• WHAT YOU NEED TO DO
With the line that contains "Screen dimensions: 780x440" as the final line, return every line from the start of the data below exactly.
'''
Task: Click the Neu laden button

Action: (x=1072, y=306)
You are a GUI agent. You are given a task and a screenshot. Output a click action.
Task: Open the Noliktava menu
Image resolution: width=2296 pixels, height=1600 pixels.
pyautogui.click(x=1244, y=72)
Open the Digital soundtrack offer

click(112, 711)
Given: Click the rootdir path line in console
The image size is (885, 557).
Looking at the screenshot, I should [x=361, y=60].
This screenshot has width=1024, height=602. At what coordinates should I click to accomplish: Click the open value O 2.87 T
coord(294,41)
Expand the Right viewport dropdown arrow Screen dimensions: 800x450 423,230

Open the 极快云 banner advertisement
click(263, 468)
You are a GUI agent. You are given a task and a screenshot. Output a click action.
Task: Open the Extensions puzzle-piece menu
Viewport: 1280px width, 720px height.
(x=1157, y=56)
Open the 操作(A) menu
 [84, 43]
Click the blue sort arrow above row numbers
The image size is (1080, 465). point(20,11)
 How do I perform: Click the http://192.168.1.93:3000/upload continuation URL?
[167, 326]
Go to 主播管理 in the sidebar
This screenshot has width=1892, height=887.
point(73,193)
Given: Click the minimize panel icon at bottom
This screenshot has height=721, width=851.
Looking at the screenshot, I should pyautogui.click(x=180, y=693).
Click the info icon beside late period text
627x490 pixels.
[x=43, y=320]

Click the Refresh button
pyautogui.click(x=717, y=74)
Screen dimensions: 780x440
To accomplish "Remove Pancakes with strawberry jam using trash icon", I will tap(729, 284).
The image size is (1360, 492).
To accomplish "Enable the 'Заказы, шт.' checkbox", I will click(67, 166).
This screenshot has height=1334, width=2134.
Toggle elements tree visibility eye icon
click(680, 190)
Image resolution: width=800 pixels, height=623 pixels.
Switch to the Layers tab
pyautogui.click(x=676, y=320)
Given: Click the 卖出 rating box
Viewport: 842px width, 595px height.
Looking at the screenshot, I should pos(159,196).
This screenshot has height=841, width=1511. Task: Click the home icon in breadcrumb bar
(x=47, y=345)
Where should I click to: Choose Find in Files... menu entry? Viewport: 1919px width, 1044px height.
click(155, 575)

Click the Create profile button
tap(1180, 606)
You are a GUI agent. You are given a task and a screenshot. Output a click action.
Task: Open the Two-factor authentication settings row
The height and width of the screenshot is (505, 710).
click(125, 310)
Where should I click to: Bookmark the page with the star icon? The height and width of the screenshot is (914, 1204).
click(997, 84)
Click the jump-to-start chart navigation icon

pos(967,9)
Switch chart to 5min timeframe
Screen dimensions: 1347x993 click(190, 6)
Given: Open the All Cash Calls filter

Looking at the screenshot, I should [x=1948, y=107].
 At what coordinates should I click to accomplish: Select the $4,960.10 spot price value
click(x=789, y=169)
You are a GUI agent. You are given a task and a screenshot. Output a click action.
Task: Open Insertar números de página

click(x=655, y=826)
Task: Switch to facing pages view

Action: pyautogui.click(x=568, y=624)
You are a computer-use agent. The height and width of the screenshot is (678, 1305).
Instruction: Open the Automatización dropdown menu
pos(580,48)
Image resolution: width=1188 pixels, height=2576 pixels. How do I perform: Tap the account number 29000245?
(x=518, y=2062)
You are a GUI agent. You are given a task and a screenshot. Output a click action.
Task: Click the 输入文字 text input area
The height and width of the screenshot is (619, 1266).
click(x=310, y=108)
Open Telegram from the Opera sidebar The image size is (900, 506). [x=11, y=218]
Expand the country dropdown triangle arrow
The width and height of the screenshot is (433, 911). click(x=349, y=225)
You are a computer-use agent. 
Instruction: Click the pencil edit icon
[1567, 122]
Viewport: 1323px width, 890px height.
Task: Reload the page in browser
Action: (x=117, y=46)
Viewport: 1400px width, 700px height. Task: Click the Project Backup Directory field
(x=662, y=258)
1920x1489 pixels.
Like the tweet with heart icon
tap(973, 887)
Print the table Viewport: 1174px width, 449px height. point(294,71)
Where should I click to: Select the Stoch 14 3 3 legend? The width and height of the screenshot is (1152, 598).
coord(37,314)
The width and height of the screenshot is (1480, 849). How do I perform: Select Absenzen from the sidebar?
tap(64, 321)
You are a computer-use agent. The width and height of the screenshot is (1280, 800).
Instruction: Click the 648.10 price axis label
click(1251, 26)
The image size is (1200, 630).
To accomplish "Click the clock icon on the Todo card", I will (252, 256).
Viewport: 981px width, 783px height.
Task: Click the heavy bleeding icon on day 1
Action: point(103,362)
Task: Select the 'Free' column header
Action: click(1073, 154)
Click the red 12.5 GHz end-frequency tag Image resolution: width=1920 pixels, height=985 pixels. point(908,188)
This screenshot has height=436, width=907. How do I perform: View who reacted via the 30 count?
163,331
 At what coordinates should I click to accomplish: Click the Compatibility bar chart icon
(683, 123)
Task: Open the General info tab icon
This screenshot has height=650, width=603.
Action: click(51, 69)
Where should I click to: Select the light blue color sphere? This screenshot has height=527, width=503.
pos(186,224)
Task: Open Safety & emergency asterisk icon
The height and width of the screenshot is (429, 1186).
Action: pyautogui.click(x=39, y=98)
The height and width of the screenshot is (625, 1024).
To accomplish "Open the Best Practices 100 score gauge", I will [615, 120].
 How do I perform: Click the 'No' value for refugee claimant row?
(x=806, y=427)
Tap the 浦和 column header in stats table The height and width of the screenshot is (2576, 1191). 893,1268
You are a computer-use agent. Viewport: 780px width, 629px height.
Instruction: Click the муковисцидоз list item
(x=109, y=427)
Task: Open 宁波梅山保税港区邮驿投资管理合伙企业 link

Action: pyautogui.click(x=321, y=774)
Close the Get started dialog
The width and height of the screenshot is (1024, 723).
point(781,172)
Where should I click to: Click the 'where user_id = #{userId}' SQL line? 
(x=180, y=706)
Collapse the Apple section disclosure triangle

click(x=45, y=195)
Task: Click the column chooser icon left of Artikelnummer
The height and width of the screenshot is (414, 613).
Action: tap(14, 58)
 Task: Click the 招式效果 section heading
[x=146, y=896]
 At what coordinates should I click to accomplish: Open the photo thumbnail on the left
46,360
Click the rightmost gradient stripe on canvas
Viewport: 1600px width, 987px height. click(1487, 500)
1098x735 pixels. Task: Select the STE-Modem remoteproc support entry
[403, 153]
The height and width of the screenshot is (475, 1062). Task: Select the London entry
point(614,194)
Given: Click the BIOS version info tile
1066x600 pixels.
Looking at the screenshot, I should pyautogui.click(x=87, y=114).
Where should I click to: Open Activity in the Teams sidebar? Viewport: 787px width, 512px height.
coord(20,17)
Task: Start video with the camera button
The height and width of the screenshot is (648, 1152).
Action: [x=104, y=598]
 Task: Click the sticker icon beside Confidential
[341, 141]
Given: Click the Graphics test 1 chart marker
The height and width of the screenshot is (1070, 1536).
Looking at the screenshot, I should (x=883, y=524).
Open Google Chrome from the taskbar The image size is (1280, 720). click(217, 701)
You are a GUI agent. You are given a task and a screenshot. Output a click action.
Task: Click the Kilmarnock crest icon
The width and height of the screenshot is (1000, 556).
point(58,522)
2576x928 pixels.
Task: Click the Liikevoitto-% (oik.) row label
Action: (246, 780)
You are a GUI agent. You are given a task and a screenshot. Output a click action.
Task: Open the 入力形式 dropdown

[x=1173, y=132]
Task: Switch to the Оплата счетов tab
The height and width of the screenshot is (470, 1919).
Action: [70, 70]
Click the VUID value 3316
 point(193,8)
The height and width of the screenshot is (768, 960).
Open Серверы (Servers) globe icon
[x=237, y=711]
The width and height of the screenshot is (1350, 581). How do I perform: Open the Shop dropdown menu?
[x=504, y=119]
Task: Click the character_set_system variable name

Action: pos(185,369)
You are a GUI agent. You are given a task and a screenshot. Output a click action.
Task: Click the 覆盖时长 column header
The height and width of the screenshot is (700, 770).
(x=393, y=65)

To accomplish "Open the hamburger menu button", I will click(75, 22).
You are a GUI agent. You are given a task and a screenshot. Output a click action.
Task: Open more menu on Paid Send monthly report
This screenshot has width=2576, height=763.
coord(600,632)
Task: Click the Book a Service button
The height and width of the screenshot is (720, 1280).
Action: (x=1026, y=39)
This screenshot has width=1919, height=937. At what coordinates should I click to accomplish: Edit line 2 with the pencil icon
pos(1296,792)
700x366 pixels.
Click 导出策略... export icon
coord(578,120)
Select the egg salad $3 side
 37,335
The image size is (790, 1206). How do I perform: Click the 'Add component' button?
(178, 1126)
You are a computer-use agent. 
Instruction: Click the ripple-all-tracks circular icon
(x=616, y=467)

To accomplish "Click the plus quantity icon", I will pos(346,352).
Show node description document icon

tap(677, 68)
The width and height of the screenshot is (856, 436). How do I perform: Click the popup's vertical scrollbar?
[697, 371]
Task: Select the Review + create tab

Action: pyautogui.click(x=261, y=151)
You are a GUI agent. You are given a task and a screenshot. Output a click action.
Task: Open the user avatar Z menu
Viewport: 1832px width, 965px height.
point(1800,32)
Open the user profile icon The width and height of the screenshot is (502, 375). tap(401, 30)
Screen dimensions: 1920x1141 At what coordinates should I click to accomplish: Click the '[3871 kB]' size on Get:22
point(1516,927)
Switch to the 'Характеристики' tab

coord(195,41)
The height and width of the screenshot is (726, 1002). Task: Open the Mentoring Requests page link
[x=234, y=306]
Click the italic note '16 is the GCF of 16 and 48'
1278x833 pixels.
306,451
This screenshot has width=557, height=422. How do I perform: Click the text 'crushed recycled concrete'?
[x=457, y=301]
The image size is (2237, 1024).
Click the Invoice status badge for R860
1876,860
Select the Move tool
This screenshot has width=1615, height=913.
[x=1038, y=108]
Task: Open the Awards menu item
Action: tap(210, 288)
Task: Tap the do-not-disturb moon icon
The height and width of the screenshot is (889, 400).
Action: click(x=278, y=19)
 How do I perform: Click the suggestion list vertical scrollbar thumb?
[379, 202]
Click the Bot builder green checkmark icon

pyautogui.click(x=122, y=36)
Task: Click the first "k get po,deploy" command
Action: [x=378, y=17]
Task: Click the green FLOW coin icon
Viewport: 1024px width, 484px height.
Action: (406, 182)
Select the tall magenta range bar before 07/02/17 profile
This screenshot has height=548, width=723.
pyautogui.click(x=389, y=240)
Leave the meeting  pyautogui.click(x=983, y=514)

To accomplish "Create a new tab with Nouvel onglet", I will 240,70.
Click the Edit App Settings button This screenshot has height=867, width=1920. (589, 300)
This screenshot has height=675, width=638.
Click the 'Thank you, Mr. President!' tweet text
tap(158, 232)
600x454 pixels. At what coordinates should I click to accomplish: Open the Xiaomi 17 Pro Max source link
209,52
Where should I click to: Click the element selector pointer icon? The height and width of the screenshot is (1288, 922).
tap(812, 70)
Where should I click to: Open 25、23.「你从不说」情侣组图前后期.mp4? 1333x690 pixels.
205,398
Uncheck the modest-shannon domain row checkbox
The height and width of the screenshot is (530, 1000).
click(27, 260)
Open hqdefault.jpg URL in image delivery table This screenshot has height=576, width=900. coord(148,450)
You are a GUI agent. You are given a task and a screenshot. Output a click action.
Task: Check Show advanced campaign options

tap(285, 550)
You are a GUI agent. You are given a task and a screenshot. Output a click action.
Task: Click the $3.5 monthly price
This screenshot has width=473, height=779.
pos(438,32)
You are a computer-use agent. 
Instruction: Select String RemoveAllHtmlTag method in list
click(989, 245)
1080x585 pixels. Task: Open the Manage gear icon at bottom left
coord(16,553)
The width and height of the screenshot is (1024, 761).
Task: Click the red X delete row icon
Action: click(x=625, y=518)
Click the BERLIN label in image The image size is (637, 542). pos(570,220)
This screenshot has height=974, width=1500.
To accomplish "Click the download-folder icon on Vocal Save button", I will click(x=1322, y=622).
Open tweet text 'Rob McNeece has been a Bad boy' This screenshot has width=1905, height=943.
'''
• OUTPUT BELOW
Task: Click the Neu laden button

Action: (x=1072, y=306)
You are a GUI agent. You are given a task and a screenshot. Output a click action.
Task: Open the Noliktava menu
Image resolution: width=2296 pixels, height=1600 pixels.
pyautogui.click(x=1244, y=72)
Open the Digital soundtrack offer

click(112, 711)
Given: Click the rootdir path line in console
The image size is (885, 557).
Looking at the screenshot, I should [x=361, y=60].
This screenshot has width=1024, height=602. At what coordinates should I click to accomplish: Click the open value O 2.87 T
coord(294,41)
Expand the Right viewport dropdown arrow Screen dimensions: 800x450 423,230

Open the 极快云 banner advertisement
click(263, 468)
You are a GUI agent. You are given a task and a screenshot. Output a click action.
Task: Open the Extensions puzzle-piece menu
Viewport: 1280px width, 720px height.
(x=1157, y=56)
Open the 操作(A) menu
 [84, 43]
Click the blue sort arrow above row numbers
The image size is (1080, 465). point(20,11)
 How do I perform: Click the http://192.168.1.93:3000/upload continuation URL?
[167, 326]
Go to 主播管理 in the sidebar
This screenshot has width=1892, height=887.
point(73,193)
Given: Click the minimize panel icon at bottom
This screenshot has height=721, width=851.
Looking at the screenshot, I should pyautogui.click(x=180, y=693).
Click the info icon beside late period text
627x490 pixels.
[x=43, y=320]

Click the Refresh button
pyautogui.click(x=717, y=74)
Screen dimensions: 780x440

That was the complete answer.